◆ REQUIRED TASK A
From the forum thread about repairing a McIntosh amp or building a monoblock, copy word for word the passage starting with "EDIT: I need" and going on through "caps in Japan.".

◆ GIVEN PASSAGE

# 2 in on Modding/repairing a Mcintosh or building a Monoblock Help.



## Redman (Apr 30, 2018)

So I just bid 50$ on an MC431. If I get it wahoo. it may be broken. 

I am not rich but I live in Japan. Where mosfets and good caps are made. I was thinking that I could repair this amp if I bought a cheap scope or multimeter... if its broken. If not there is an MC430 for cheap that may be broken as well. 
I figure that I could check the circuits and replace blown components. 

But if I get a 430 I would like to upgrade it so that it can safely produce 100W without melting down.

Failing these above tasks.... 

EDIT: I need to specify clean high quality. My friend builds tubes but I dunno what he knows about class D and he has never built a car amp.

Isnt there a badass 100W (HIFI) mono block schematic out there? I have heatsinks soldering equipment and a friend who builds home amps. But he builds tube amps. I think together we could build a 4x100 quad mono design that would be much higher quality than I could afford to just pay for. I also love a challenge. 

I hope this is the right thread as I didnt feel it to be a general question. It is advanced but I figure users of this sub forum would be the best people to ask about these particular questions.

Also if you can answer these questions please advise me on who makes the best fets and caps in Japan.


----------



## Holmz (Jul 12, 2017)

Redman said:


> So I just bid 50$ on an MC431. If I get it wahoo. it may be broken.

◆ GIVEN ENTRIES
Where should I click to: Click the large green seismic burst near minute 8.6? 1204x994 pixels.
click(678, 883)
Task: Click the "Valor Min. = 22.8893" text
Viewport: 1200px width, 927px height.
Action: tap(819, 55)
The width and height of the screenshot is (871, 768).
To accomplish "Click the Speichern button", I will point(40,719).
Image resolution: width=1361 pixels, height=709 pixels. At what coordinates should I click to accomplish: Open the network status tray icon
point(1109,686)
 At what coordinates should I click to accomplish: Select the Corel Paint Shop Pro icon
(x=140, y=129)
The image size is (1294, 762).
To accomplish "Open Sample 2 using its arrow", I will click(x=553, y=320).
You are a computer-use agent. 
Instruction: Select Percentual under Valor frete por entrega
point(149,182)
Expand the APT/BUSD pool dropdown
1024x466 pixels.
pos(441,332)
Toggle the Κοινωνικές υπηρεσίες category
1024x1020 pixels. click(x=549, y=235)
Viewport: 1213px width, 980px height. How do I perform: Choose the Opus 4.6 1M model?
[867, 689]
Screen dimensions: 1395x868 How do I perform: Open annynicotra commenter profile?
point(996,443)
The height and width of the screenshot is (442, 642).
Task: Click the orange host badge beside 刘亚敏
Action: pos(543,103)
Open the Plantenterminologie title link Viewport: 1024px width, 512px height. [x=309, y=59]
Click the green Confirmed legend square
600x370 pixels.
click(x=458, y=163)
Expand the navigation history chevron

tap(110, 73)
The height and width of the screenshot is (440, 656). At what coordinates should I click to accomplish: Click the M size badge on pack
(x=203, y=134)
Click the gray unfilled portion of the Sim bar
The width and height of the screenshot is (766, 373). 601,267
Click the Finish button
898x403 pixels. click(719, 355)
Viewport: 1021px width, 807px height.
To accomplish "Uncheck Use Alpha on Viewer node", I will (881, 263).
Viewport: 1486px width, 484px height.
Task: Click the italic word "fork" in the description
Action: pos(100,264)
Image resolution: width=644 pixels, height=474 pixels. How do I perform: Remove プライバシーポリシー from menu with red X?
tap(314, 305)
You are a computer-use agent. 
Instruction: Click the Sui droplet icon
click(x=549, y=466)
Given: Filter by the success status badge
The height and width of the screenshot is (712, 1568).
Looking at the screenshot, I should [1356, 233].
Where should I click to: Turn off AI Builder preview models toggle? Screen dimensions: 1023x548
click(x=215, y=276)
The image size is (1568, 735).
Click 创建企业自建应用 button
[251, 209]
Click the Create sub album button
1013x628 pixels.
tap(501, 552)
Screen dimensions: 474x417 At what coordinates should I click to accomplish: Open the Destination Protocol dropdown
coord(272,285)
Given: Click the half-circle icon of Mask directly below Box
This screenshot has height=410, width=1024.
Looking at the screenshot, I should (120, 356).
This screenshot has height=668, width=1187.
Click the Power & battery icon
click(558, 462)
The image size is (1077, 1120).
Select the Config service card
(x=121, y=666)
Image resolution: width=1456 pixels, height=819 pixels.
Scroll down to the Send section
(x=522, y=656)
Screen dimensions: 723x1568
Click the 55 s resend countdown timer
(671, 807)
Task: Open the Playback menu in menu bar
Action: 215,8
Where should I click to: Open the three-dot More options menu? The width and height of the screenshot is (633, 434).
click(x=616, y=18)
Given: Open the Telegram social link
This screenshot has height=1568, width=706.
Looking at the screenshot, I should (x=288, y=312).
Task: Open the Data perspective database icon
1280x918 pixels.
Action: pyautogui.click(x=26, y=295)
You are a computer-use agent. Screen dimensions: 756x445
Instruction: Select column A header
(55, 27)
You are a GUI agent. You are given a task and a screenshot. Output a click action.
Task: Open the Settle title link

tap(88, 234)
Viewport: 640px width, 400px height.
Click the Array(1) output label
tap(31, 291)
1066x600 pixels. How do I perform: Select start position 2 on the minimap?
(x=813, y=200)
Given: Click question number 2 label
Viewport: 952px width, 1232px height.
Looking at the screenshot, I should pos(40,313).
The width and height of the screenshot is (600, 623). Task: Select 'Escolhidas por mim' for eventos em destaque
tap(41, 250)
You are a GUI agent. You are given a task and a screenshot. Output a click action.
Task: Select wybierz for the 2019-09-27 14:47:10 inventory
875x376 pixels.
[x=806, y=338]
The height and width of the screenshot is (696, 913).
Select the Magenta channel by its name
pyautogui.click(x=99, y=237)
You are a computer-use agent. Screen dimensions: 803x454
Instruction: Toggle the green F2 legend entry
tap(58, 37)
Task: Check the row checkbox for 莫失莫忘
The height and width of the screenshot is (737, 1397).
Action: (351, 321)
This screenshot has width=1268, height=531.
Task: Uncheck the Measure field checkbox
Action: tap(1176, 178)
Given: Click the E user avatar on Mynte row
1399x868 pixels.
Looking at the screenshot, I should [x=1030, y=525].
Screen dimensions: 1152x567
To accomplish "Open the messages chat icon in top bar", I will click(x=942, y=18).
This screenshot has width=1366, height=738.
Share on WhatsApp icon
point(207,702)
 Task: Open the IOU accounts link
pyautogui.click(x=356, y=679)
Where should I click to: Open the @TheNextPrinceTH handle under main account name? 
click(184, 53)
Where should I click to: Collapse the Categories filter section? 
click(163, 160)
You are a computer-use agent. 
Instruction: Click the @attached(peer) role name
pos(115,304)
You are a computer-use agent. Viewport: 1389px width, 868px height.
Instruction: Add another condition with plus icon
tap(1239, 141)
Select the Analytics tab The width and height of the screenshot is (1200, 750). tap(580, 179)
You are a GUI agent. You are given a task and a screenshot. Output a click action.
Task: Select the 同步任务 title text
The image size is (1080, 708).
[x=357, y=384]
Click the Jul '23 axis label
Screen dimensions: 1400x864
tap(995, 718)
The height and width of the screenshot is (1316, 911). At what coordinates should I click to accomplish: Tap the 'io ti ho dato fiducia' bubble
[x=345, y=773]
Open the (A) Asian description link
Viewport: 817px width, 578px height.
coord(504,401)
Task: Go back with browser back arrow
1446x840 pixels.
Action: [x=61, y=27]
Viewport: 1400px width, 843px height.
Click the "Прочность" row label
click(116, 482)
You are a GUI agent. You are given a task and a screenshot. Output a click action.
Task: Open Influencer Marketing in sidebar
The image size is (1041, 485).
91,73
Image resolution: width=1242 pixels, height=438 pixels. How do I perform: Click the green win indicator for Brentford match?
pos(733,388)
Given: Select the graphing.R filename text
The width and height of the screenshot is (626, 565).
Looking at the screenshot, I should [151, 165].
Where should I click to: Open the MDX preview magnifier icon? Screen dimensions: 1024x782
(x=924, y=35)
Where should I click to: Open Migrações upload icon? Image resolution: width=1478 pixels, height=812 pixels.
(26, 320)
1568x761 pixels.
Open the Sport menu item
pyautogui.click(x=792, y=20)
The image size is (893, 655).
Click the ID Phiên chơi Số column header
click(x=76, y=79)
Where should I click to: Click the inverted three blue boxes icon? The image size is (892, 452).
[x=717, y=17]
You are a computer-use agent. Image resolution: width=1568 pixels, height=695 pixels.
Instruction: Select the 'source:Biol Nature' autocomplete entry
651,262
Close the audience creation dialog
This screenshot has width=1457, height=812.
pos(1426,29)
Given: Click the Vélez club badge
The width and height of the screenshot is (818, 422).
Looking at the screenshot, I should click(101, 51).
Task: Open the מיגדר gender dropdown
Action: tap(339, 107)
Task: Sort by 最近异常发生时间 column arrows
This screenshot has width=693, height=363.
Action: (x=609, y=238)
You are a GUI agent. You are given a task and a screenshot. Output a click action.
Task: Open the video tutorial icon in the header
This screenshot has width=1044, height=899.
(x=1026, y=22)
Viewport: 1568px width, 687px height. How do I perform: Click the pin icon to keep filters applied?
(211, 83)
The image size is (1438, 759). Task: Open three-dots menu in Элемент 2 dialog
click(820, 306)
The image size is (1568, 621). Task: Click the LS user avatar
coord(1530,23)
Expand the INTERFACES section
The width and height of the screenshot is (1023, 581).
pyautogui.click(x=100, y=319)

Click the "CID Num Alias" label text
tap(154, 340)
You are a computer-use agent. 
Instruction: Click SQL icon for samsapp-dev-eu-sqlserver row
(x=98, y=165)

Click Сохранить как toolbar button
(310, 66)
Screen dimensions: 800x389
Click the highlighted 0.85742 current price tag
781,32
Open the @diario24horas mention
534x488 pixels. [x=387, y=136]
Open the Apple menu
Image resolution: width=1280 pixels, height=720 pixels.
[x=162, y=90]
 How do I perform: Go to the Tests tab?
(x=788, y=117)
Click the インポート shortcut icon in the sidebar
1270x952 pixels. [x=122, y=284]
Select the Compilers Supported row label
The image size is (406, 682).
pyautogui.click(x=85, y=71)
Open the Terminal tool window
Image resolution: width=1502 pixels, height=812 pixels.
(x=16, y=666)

◆ REQUIRED TASK B
Quote the rows above, starting with the line with "1568x761 pixels." and going on through the line with "click(820, 306)".

◆ FULL OUTPUT A
EDIT: I need to specify clean high quality. My friend builds tubes but I dunno what he knows about class D and he has never built a car amp.

Isnt there a badass 100W (HIFI) mono block schematic out there? I have heatsinks soldering equipment and a friend who builds home amps. But he builds tube amps. I think together we could build a 4x100 quad mono design that would be much higher quality than I could afford to just pay for. I also love a challenge. 

I hope this is the right thread as I didnt feel it to be a general question. It is advanced but I figure users of this sub forum would be the best people to ask about these particular questions.

Also if you can answer these questions please advise me on who makes the best fets and caps in Japan.

◆ FULL OUTPUT B
1568x761 pixels.
Open the Sport menu item
pyautogui.click(x=792, y=20)
The image size is (893, 655).
Click the ID Phiên chơi Số column header
click(x=76, y=79)
Where should I click to: Click the inverted three blue boxes icon? The image size is (892, 452).
[x=717, y=17]
You are a computer-use agent. Image resolution: width=1568 pixels, height=695 pixels.
Instruction: Select the 'source:Biol Nature' autocomplete entry
651,262
Close the audience creation dialog
This screenshot has width=1457, height=812.
pos(1426,29)
Given: Click the Vélez club badge
The width and height of the screenshot is (818, 422).
Looking at the screenshot, I should click(101, 51).
Task: Open the מיגדר gender dropdown
Action: tap(339, 107)
Task: Sort by 最近异常发生时间 column arrows
This screenshot has width=693, height=363.
Action: (x=609, y=238)
You are a GUI agent. You are given a task and a screenshot. Output a click action.
Task: Open the video tutorial icon in the header
This screenshot has width=1044, height=899.
(x=1026, y=22)
Viewport: 1568px width, 687px height. How do I perform: Click the pin icon to keep filters applied?
(211, 83)
The image size is (1438, 759). Task: Open three-dots menu in Элемент 2 dialog
click(820, 306)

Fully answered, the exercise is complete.